[Begin Data excerpts]

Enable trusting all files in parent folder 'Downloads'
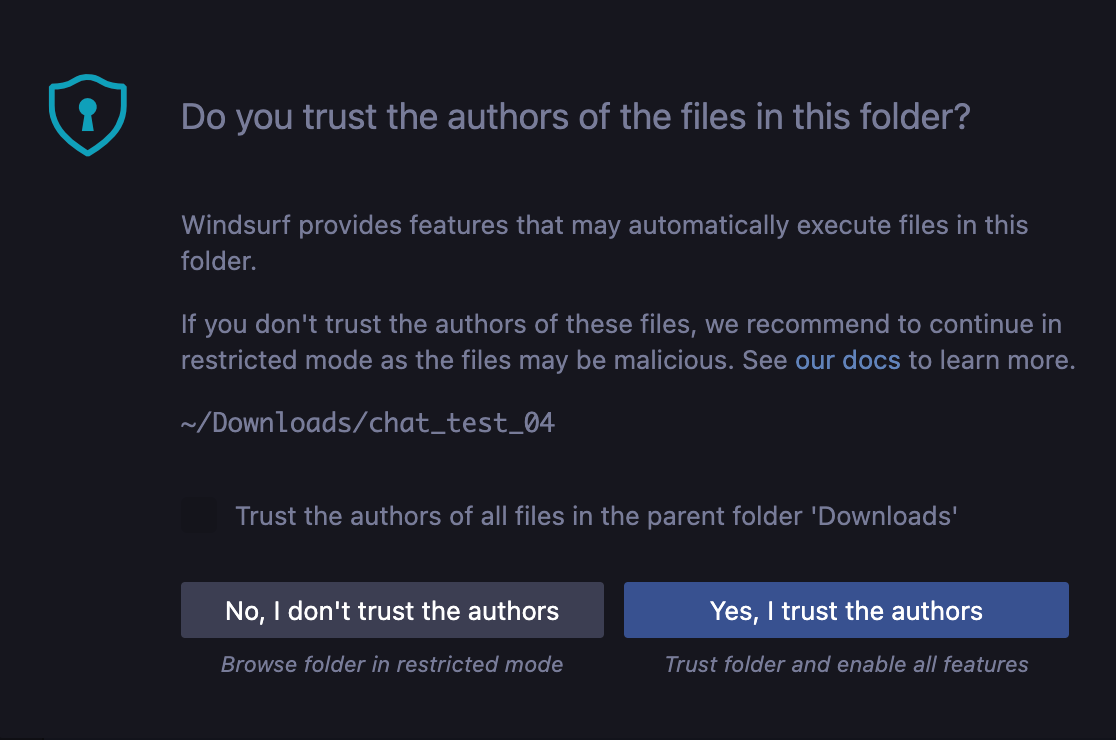Image resolution: width=1116 pixels, height=740 pixels. pos(200,516)
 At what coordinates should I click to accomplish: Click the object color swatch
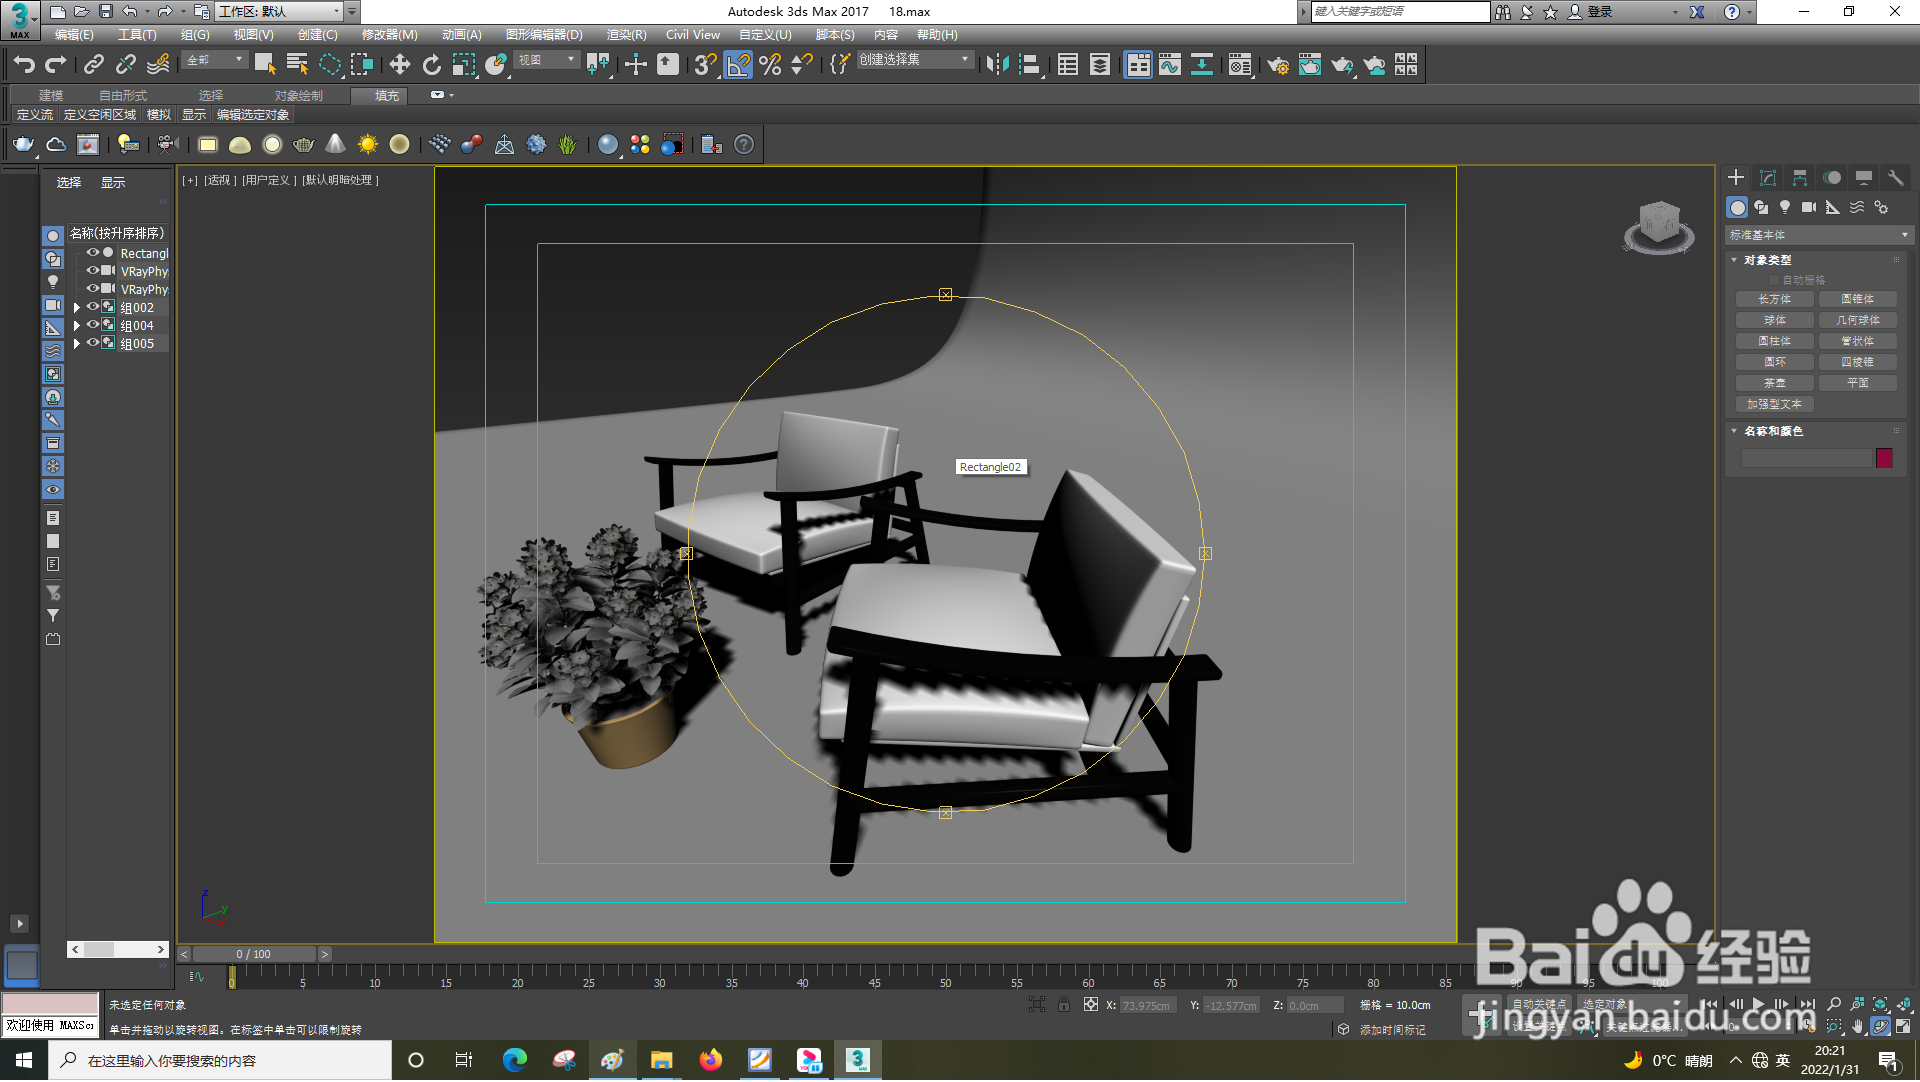(x=1884, y=458)
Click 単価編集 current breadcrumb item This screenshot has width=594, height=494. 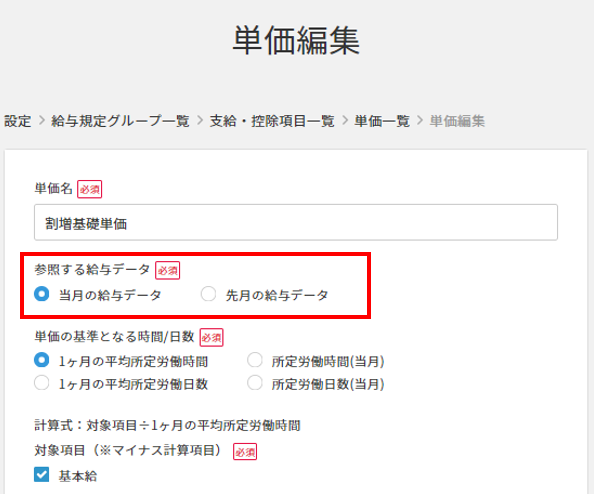pyautogui.click(x=457, y=121)
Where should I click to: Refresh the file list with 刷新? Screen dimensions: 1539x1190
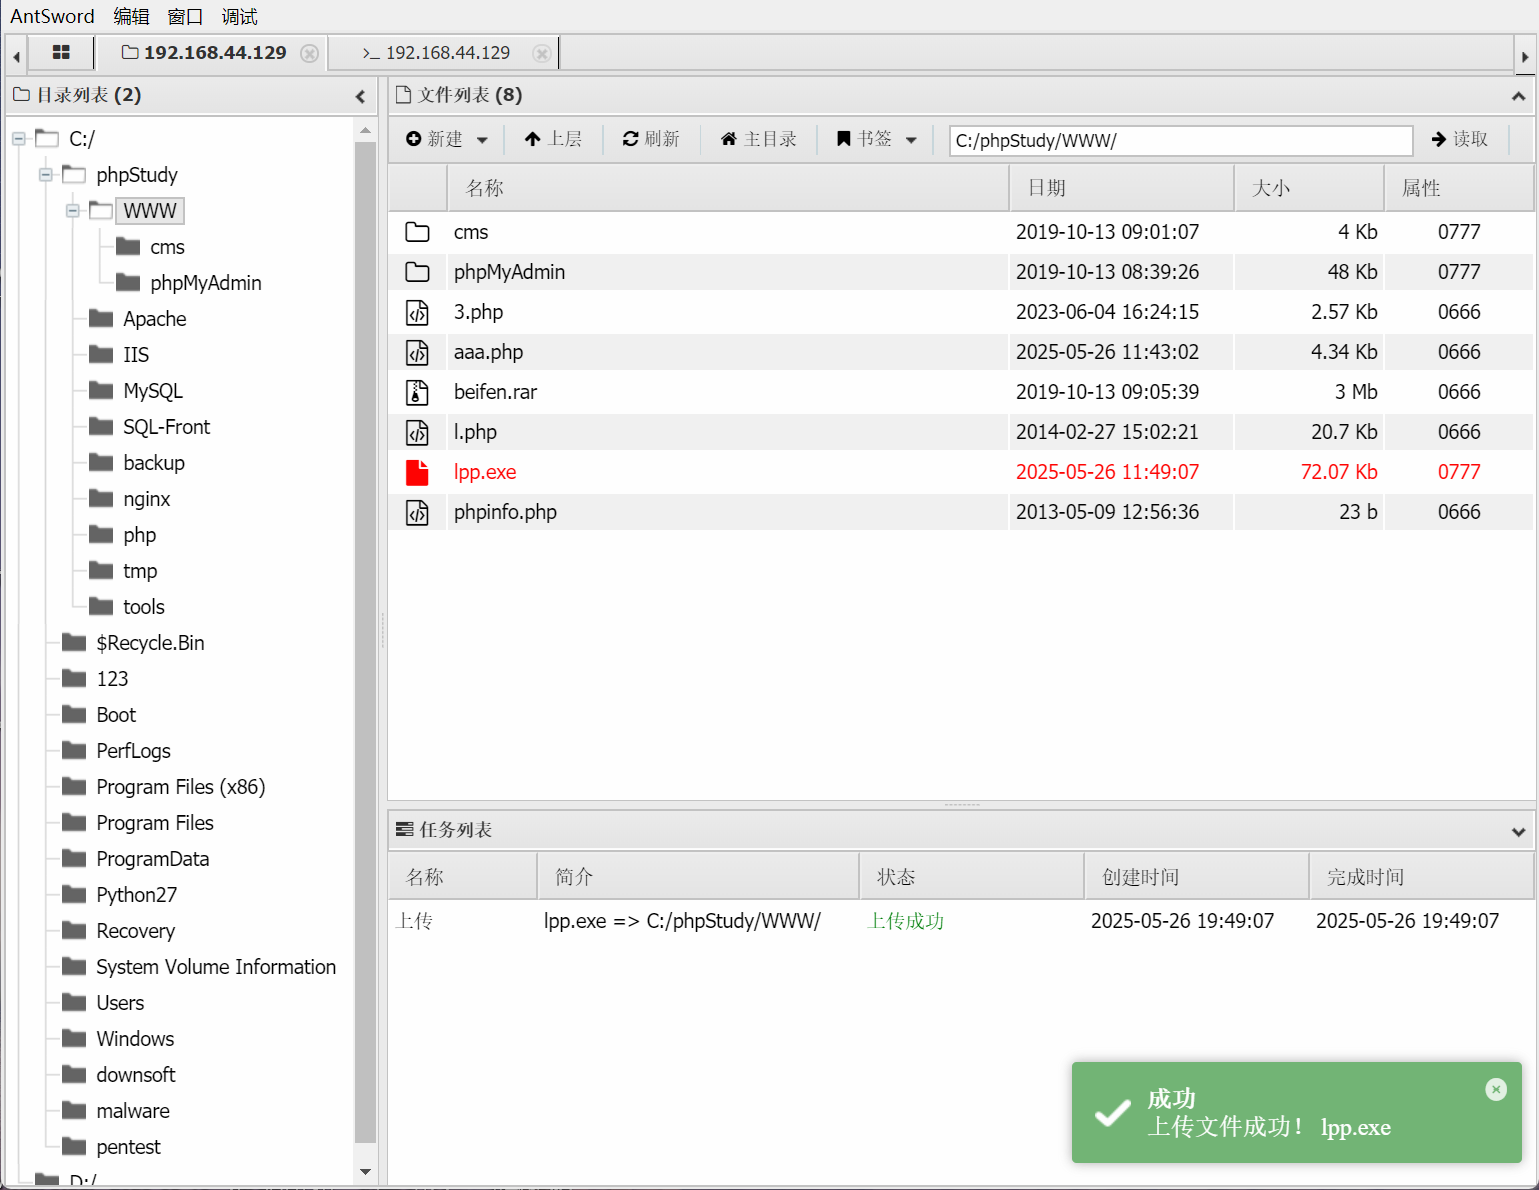(x=651, y=139)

[End Data excerpts]

§ **Exercise instructions**
Please rewrite the listing starting at the line that has "Where should I" and running through the end of the listing, requests included, with every coordinate in the answers shifted up by 126. Omit the pictures from your answer.

§ **Problem solution**
Where should I click to: Refresh the file list with 刷新? Screen dimensions: 1539x1190
(x=777, y=265)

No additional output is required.